[Start of section]

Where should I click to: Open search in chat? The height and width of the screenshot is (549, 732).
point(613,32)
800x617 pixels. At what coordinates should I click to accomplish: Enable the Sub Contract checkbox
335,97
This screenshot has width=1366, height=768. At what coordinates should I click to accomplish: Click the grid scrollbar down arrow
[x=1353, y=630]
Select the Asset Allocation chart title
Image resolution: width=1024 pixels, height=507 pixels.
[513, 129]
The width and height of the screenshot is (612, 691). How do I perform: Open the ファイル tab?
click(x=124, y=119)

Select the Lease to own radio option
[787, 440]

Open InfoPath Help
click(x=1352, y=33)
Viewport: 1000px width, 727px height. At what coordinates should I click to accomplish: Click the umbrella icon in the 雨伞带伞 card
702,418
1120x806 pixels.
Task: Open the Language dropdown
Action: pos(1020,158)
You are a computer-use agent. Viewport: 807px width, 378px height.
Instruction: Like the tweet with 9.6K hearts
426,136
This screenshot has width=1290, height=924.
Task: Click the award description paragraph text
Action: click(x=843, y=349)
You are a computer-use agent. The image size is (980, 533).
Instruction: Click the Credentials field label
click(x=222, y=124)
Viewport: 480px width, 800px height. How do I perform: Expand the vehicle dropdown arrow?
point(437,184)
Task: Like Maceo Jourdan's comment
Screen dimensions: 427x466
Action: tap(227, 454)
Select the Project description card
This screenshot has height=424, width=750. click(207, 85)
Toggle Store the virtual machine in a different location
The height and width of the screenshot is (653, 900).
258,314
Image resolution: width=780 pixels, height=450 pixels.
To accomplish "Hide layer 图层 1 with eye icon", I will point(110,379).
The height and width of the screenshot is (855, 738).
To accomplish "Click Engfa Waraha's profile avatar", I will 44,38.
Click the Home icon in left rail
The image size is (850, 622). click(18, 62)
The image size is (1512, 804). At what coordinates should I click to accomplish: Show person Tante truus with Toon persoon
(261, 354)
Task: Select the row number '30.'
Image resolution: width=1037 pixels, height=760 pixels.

[End of section]

State how many lines of the data above contain the string "will", and give no other words.

2